Familial Aggregation Analysis
Familial correlations were estimated using SAGE FCOR (SAGE 2003) to quantify the genetic contributions in the ascertained multiplex families. FCOR calculates multivariate familial correlations and their asymptotic SEs, for all pair-types available in the RLS pedigrees, on the basis of the equivalent number of independent pairs that, theoretically, could have been used to obtain the same SE for a given correlation (SAGE 2003). The program estimates familial correlations for both subtypes and main types (groups of subtypes), together with the corresponding asymptotic SEs derived from the variance-covariance matrices of the estimated correlations (SAGE 2003). Correlations for relative pairs at different levels (the first-degree relative pairs to the fourth-degree relative pairs, etc.) were averaged over all the types and weighted uniformly (each pair with inversely proportional to the number of such pairs in the pedigrees) (SAGE 2003). These large extended families provide sufficient information to decompose genetic components from RLS phenotypic variations. Reliable estimates for various types of relative pairs can be obtained. As shown in table 1, the recruited pedigrees consist of 1 pedigree with 2 generations, 5 with 3 generations, 7 with 4 generations, and 2 with 5 generations, which provide a combined maximum of 634 parent-offspring pairs, 399 sibling-sibling pairs, and 492 grandparent-grandchild pairs. Technically, familial aggregation analysis is a more detailed version of the mixed linear model approach, in that each type of relative pair is estimated separately instead of modeling them as a function of a few parameters in a single covariance matrix. Historically, familial aggregation analysis has been the most popular method for determining genetic causes in disease manifestation. This method, in essence, is to estimate the correlations between various biological relatives and then assume that they can be explained parsimoniously by an additive genetic contribution and a common household contribution, without having to make other assumptions of the mixed linear model.
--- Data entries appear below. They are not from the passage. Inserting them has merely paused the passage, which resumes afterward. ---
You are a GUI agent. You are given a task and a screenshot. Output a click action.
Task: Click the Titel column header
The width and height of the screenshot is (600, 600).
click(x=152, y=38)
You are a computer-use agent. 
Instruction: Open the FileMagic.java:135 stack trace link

Familial Risk Ratios Estimation
Familial risk ratios (λR) were estimated, as described elsewhere (Risch 1990). In brief, λR is the risk of type-R relatives of affected individuals of being affected themselves, divided by the population-prevalence frequency (K). If the frequency of affected pairs with relationship R is denoted by K2, then λR=K2/K2 (Risch 1990).
Linkage Analysis
Nonparametric linkage (NPL) analysis
Affected relative pair (ARP) analysis was done by use of the NPL analysis implemented in GENEHUNTER (Kruglyak et al. 1996). Like other ARP methods, the NPL statistic measures allele sharing among the affected individuals within a pedigree (Kruglyak et al. 1996). The scoring function statistic was used to evaluate, simultaneously, allele sharing among all those affected in a nuclear family, in contrast to pairwise comparison. Both two-point and multipoint NPL analyses were performed. This scoring function was asymptotically distributed as the Z statistic.
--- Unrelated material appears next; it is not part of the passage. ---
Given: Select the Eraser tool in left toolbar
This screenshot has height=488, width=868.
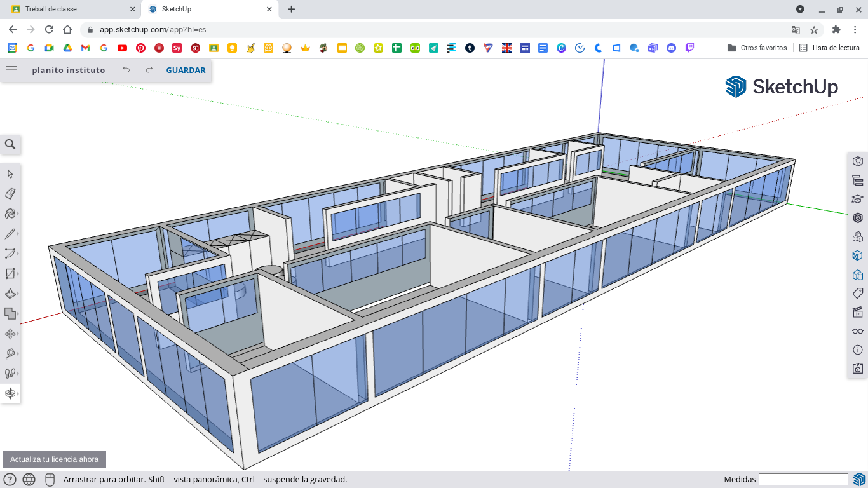Looking at the screenshot, I should click(x=10, y=194).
Model-based linkage analysis
Two-point linkage analysis between the underlying disease locus and each marker was performed using LINKAGE version 5.2 (Lathrop et al. 1985). Multipoint LOD scores were computed using SimWalk2 (Lange and Sobel 1991), with input files automatically made by Mega2 version 2.5 (Mukhopadhyay et al. 1999). An autosomal-dominant inheritance mode was assumed for the putative disease locus, and penetrance was set at 0.95 on the basis of observations of the high frequencies of affected persons in at-risk sibships within pedigrees. The frequency of the disease allele was set to 0.001. The allele frequencies of markers were 1/n, where n is the number of alleles observed.
Results
Familial Aggregation Analysis
Familial aggregation analysis (table 2) yielded correlation coefficients (r) for pedigree relatives at four levels of degrees, consisting of 14 major relative-types. The correlations for sibling relationship are intraclass correlations, and those for other relationships are interclass correlations. Statistical tests, against the null hypothesis of zero correlation, were conducted by a t test using the asymptotic SE estimates supplied by SAGE FCOR (SAGE 2003).
Table 2.
Correlation Coefficients (r) of RLS among Various Relative Pairs[Note]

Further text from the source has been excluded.